* **TEXT SEGMENT**
_ _ _ _ _ _ _
Not obvious at the time because i didnt think it was possible! But she drools loads and her cheeks are a bit red and she's hated being put down. 

How much does Oliver eat at a time now? Erins had about 11 3oz bottles today.. Its felt never ending.

We're good thanks. She was in 0-3 at 1 week 6 days. Now theyre starting to get too small on her feet! Is Oliver still in 0-3?


----------



## SarahhhLouise

Robert now weighs 11lb 4 1/2 oz but at 3 weeks he was 10lb on the dot, but he was a big baby born especially as my bump was smallish, 8lb 15 1/2 oz! He's starting to get to big for 0-3 too but 3 -6 drown him, my sister said to put him in 0-3 footless suits and just out socks on him! Well done Erin on the teeth! Robbie started cooing now! So cute! Also follows me and his daddy with his eyes bless him! He sleeps okay at night tbh, only wakes once at 2 for a feed and change, then around 6-7 am for another feed! He's so mummy mard though, he screams when daddy gets up with him at night! Or if he's crying only I can settle him, I like that he's like that but I also don't as sometimes need 5 mins to myself at times and also feel bad on OH as it makes him feel rubbish, he's getting better though! Is anyone elses baby like this? Xxxx


----------



## lauram_92

oliver is still in 0-3 but the sleepsuits are starting to get small on him so won't be long until he is in 3-6 months! it seems such a shame getting rid of all his clothes. i wish babies never grew up so fast!

aww robert was a big baby, so was oliver at 8lbs 9 1/2 oz! yeah there seemed to be like no difference between newborn & 0-3 clothes but a massive difference between 0-3 & 3-6! it is weird because some 0-3 month clothes don't fit him & others are too big. i think they should make them all the same size! it is so annoying. i have only got one footless sleepsuit, i wish i had thought about it before & got more.. i thought oliver was growing too fast, so glad everyone elses babies are about the same! he isn't clingy to me at all, i always am running in & out of rooms though..


----------



## holly2234

I love how Erin follows me with her eyes :) She seems to settle best for me too when shes being changed etc. Shes asleep next to me on Chads side of the bed at the moment :) 3-6 look huge compared to her too! Ive only got one 3-6 sleepsuit but never put it on her. Just measured it at the side and her feet only went half way down the legs! Ive put all of her clothes that are too small in a box that im gonna put in the loft for baby number 2.
_ _ _ _ _ _ _
* **PROVIDED MATERIAL**
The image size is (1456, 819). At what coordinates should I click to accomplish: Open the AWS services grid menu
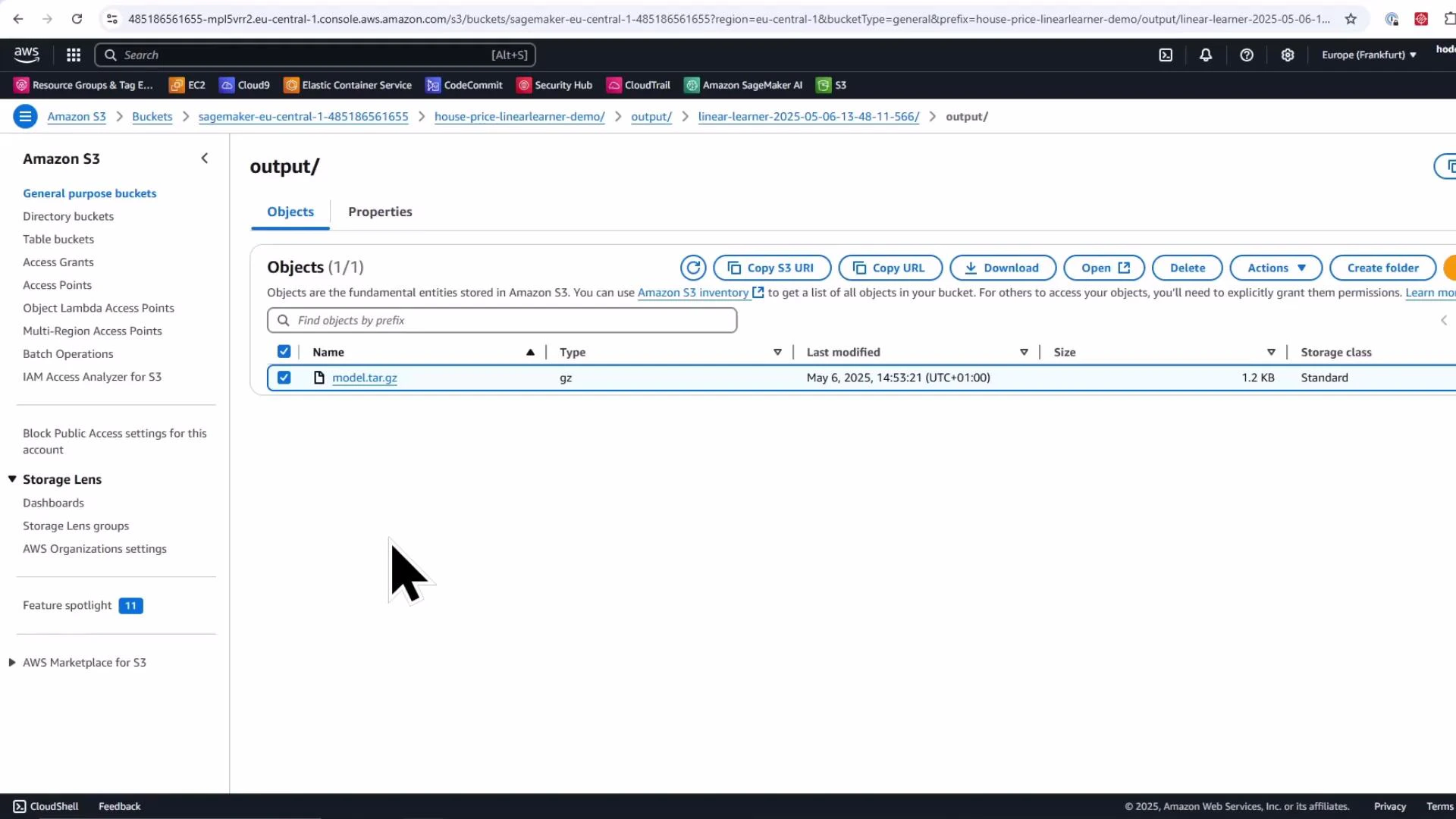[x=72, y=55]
_ _ _ _ _ _ _
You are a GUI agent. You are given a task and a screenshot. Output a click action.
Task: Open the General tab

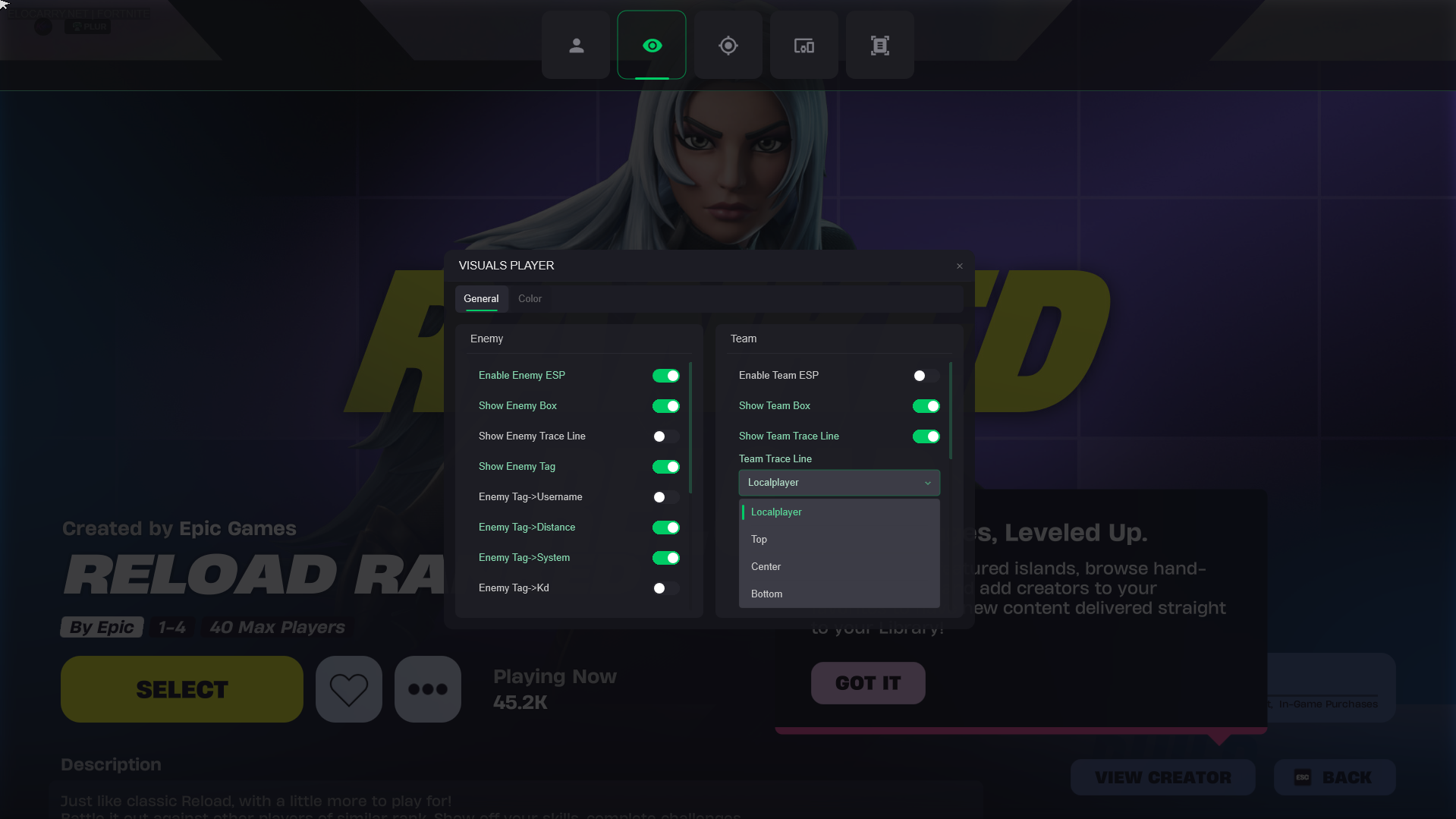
_ _ _ _ _ _ _
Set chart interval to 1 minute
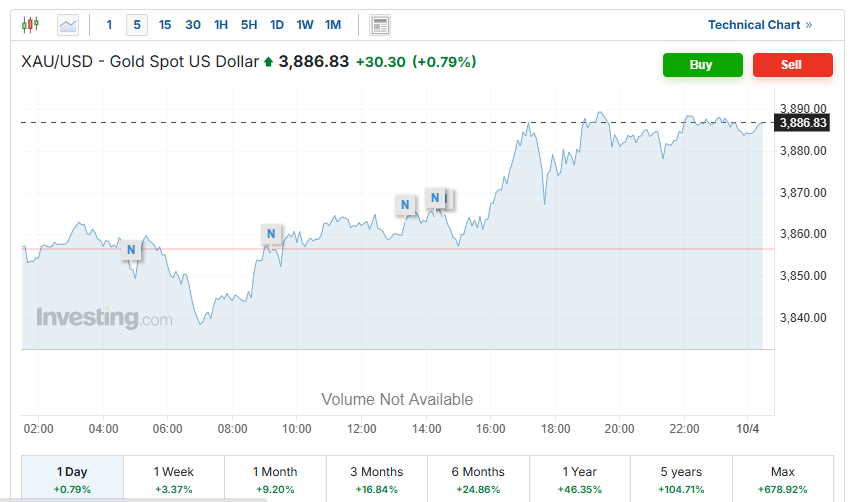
_ _ _ _ _ _ _
* **COMPLETE THE FOLLOWING**
**A)** In the forum thread about babies, what was Robert's weight at birth?
**B)** Output the stretch of the listing from the line containing "You are a GUI" through the line containing "Task: Open the General tab" as a JSON list of strings, one string per line, leaving out blank lines.
The forum thread and the listing come from unrelated sources.

* **EXPECTED OUTPUTS**
**A)** 8lb 15 1/2 oz

**B)**
[
  "You are a GUI agent. You are given a task and a screenshot. Output a click action.",
  "Task: Open the General tab"
]